I have been posting code snippets because they are unambiguous ways of showing the steps I am doing to reproduce the issue. I admit they aren't immediately reproducible, because 1. you might be working in R instead of python 2. you need to have some understanding of ibis 3. I am not showing the code that actually loads the data.

Is there some change I could do to make this more useful? Should I just skip them entirely?

actionable vs flags

In that linked issue, you mention that you are looking for issues where I engage with "why" something is the case, which is totally understandable. It is exhausting for someone to dump this problem on your lap with no solution. I am a little limited though here in what I can actually do to help find solutions:

  1. the scripts that do the processing aren't released yet, so I can't debug upstream. If these could get put on github then I would take more initiative here.
  2. It is not always clear what the intended behavior is. Notes in the readme are not always the most trustworthy. For example, in https://github.com/MEDSL/2022-elections-official/issues/15 you are right that in the readme Michigan is flagged as having duplicates, but I also mention that other states, such as Connecticut also has these duplicates and there is no such flag in the readme for some of these other states. My read of this situation was that MI was as-expected, but the QA checks either 1. were not run on these other states or 2. didn't include a check for this. As a software engineer I have basically become skeptical of the integrity of any human-run process (especially my own), if there isn't an automated test for it then I don't trust it happened ;)

▶ _Problem 1_:
Decide whether each statement agrees with the comment on reporting election-data issues: (a) the writer concedes the posted code snippets cannot be reproduced right away; (b) the processing scripts are already on GitHub; (c) the writer trusts that a process took place only if an automated test covers it. For each, answer yes or no and quote the deciding words.
▶ _Problem 2_:
Write the next part of the comment on reporting election-data issues, picking up after its final sentence.

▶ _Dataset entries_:
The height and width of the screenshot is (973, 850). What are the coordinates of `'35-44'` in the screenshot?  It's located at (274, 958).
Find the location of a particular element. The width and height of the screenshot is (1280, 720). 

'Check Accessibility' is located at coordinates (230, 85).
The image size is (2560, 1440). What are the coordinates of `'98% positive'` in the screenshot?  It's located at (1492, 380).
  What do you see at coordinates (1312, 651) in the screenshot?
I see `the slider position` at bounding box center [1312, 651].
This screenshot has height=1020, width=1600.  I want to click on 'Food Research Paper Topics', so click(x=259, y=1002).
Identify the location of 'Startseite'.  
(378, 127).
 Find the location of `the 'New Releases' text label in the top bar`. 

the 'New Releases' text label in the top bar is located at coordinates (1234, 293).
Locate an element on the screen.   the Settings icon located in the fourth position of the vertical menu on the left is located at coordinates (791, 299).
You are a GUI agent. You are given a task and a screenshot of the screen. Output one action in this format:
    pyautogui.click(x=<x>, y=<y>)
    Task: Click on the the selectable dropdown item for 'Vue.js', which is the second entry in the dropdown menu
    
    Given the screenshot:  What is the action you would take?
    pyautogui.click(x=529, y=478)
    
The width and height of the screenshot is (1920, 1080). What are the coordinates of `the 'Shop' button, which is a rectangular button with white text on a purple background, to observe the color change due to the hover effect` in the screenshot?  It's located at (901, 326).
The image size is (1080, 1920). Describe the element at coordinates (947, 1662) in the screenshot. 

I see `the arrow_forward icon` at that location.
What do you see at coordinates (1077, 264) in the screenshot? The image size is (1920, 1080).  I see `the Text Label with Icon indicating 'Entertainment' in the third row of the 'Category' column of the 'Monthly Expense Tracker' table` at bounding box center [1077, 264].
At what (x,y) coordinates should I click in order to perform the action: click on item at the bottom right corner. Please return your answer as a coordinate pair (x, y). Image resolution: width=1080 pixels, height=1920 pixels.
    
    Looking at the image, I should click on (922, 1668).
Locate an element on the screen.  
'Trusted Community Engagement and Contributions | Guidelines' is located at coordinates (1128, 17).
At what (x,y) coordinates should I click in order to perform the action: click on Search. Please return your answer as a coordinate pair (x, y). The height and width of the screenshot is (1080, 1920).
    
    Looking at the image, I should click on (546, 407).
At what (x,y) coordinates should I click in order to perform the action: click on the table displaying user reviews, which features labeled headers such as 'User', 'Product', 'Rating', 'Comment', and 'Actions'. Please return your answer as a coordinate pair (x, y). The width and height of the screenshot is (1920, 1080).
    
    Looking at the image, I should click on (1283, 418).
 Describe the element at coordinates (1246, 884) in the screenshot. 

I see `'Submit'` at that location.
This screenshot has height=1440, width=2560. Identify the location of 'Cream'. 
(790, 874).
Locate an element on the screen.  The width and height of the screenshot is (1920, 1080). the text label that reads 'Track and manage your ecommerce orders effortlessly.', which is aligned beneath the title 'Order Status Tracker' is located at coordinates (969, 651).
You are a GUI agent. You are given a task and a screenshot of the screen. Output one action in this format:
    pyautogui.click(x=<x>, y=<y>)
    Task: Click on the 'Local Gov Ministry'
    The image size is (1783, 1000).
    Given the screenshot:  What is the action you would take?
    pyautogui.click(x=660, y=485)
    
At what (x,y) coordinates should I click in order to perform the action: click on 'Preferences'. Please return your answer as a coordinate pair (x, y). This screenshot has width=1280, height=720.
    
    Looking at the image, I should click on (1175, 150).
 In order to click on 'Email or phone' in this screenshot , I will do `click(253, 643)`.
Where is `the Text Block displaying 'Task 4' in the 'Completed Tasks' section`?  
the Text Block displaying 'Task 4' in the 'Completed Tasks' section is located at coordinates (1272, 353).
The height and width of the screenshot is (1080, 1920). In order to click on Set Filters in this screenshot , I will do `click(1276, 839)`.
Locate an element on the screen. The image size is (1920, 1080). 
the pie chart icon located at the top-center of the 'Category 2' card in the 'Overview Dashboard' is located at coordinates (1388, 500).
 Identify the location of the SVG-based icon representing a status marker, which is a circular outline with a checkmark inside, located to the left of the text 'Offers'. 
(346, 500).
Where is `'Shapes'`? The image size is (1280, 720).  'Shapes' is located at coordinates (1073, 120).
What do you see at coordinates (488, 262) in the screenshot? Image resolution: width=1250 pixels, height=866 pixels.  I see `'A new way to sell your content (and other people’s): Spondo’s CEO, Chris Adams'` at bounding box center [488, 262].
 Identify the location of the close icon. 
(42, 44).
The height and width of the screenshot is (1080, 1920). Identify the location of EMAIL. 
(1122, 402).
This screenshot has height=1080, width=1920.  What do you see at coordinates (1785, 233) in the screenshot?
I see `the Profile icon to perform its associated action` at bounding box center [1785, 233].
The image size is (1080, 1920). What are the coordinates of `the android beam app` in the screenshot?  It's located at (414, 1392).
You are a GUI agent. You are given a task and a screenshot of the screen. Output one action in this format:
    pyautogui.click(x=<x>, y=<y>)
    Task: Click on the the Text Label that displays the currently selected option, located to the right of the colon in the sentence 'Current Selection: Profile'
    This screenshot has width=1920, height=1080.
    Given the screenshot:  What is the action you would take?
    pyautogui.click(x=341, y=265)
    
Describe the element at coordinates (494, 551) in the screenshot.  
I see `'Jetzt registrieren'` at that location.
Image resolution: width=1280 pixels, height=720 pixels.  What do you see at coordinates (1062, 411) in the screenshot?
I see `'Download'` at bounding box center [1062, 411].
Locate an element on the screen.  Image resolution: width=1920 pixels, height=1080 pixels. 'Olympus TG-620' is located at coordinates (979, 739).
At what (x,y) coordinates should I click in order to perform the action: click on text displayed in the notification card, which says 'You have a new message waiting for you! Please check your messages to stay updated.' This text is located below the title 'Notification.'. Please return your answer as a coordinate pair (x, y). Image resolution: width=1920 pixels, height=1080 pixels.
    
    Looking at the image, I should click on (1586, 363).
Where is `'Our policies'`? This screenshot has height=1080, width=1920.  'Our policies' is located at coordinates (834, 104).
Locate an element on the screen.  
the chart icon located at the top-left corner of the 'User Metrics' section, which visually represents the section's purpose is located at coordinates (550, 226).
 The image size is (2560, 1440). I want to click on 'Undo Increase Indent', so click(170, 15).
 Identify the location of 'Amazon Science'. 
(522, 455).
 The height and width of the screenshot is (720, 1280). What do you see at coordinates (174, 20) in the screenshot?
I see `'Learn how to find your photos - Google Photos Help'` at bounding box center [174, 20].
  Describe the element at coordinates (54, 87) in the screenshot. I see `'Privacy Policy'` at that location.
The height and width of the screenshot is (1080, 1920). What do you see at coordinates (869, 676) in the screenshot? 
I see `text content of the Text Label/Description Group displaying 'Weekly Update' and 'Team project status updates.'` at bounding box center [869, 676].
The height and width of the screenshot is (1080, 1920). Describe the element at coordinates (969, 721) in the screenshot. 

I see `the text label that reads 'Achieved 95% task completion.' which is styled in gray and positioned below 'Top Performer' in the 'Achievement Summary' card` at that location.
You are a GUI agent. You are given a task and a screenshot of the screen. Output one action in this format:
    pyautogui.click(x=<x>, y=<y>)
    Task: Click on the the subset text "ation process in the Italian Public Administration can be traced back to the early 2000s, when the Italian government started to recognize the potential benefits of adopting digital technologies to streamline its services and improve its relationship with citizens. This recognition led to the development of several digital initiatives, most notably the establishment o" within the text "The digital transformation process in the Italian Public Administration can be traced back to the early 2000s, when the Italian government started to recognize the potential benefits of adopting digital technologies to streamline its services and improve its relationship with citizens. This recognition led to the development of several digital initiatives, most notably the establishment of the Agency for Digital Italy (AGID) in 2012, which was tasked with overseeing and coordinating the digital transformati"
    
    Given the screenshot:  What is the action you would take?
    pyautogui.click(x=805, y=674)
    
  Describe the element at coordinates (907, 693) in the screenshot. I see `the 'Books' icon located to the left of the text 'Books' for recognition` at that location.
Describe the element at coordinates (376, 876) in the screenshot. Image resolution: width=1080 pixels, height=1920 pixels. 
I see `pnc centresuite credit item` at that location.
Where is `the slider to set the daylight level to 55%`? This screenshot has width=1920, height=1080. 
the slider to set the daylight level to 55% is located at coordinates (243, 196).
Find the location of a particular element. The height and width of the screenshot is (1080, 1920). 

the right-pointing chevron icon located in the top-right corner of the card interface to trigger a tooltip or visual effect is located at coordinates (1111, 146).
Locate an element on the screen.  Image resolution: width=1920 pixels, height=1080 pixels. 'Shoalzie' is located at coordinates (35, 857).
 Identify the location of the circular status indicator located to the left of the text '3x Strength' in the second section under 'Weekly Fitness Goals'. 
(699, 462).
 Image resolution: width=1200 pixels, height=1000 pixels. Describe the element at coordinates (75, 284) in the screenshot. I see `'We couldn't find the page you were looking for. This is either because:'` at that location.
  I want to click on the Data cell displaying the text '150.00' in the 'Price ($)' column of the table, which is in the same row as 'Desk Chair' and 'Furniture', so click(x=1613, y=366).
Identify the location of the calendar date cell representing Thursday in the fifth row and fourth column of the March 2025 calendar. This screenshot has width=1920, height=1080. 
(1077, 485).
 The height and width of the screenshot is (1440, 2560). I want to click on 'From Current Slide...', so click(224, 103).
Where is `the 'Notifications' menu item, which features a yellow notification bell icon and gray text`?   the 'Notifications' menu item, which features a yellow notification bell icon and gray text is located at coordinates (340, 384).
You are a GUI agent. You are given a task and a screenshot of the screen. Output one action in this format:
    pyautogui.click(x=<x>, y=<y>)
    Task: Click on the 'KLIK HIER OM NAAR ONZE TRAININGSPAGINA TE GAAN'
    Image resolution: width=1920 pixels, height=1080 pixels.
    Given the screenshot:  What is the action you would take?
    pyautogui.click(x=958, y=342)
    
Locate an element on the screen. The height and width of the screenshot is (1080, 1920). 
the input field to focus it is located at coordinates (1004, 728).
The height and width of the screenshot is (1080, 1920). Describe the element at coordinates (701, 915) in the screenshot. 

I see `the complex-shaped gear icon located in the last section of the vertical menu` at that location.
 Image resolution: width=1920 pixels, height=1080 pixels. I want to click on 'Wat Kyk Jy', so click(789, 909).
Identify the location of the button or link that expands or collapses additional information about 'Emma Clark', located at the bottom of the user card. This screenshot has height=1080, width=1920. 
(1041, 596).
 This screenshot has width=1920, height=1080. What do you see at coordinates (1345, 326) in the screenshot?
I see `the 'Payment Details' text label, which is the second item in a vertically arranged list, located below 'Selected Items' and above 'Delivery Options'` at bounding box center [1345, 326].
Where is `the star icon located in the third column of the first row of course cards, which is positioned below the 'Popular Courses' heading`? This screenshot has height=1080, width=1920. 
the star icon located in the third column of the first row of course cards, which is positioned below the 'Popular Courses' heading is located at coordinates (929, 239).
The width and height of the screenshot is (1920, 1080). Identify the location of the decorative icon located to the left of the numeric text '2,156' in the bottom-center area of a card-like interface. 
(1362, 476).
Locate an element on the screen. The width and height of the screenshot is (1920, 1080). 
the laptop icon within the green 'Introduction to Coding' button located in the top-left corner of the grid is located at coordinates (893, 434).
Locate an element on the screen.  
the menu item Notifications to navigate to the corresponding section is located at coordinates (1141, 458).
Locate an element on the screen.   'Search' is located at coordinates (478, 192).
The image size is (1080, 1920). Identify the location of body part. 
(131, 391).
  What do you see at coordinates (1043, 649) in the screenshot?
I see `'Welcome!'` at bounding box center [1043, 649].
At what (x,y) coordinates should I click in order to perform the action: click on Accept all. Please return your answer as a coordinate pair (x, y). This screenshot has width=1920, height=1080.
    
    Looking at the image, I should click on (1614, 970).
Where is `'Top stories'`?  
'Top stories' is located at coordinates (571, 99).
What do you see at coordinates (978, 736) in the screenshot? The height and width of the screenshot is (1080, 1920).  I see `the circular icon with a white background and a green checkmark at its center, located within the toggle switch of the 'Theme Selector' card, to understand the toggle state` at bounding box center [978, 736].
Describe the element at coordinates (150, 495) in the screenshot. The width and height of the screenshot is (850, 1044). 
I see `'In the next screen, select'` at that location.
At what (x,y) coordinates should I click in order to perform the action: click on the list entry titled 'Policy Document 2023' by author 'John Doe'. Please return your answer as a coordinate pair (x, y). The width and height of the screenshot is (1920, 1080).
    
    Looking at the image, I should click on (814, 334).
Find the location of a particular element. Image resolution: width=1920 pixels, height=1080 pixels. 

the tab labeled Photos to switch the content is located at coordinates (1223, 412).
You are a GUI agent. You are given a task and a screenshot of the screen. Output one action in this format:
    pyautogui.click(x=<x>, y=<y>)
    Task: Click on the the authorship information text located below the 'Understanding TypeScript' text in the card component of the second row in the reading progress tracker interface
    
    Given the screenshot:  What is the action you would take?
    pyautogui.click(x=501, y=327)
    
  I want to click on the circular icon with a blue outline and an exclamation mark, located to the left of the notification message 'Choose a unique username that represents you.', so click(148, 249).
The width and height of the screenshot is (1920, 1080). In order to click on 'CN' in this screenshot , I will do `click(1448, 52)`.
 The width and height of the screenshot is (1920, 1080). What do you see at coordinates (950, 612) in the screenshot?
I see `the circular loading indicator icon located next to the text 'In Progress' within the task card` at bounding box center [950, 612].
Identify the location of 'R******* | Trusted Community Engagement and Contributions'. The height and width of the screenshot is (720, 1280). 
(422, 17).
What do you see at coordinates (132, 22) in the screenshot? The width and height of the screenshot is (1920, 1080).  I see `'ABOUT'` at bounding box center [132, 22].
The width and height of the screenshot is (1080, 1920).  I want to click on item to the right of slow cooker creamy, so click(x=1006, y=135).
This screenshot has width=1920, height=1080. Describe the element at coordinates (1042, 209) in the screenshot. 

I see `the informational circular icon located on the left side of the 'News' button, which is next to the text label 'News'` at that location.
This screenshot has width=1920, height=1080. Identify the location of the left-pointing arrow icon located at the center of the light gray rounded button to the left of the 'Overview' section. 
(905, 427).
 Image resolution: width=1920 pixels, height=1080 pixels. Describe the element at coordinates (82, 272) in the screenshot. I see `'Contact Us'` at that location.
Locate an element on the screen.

▶ _Task response 1_:
(a) Yes: "I admit they aren't immediately reproducible"
(b) No: "the scripts that do the processing aren't released yet"
(c) Yes: "if there isn't an automated test for it then I don't trust it happened"

▶ _Task response 2_:
I'm not sure what could change here. The ideal thing for me would be if the scripts and tests were released, and then I could self serve them, as well as push fixes to them. But that might be more hassle than you want to take on? IDK, I think without this I can't be much more useful.

locking issues

It has been a little hard to collaborate when issues get locked, making it impossible for me to comment further. eg on #15 I would love to continue the discussion on the states besides MI that have duplicates but aren't flagged in the readme. In general closing an issue is fine once you think you have the issue solved (I can still back and comment), but locking it is sort of a nuclear option that makes it impossible to come back and correct any misunderstandings, like this was. IDK does that seem reasonable?

Thanks for your time and effort!

sbaltzmit commented 7 months ago

Thanks for the comments. I appreciate your reports, and the data are better because you identified several problems. I'll keep working to address the ones you've raised that I haven't gotten around to yet. It's a generous use of your time and one that we certainly are grateful for.

In the Issue you reference, I was only asking that Issues be supported by a reasonable attempt to verify that the problem originates with or is limited to our dataset, that it is not addressed in the readme, and that it is not an issue that is present in the data source (especially if that source is official election result data). Of course there might be good reason to share comments that are primarily about some feature of a state's election result reporting, or commentary about our process for cleaning data. But those would be better directed to me by email at sbaltz@mit.edu, so that we can keep this space focused on plausibly resolvable problems in this repository of 2022 precinct-level election results. That helps me be more prompt about addressing the issues that we can remedy. But of course, thank you again for energetically identifying several opportunities for improvement, and helping us share high-quality data.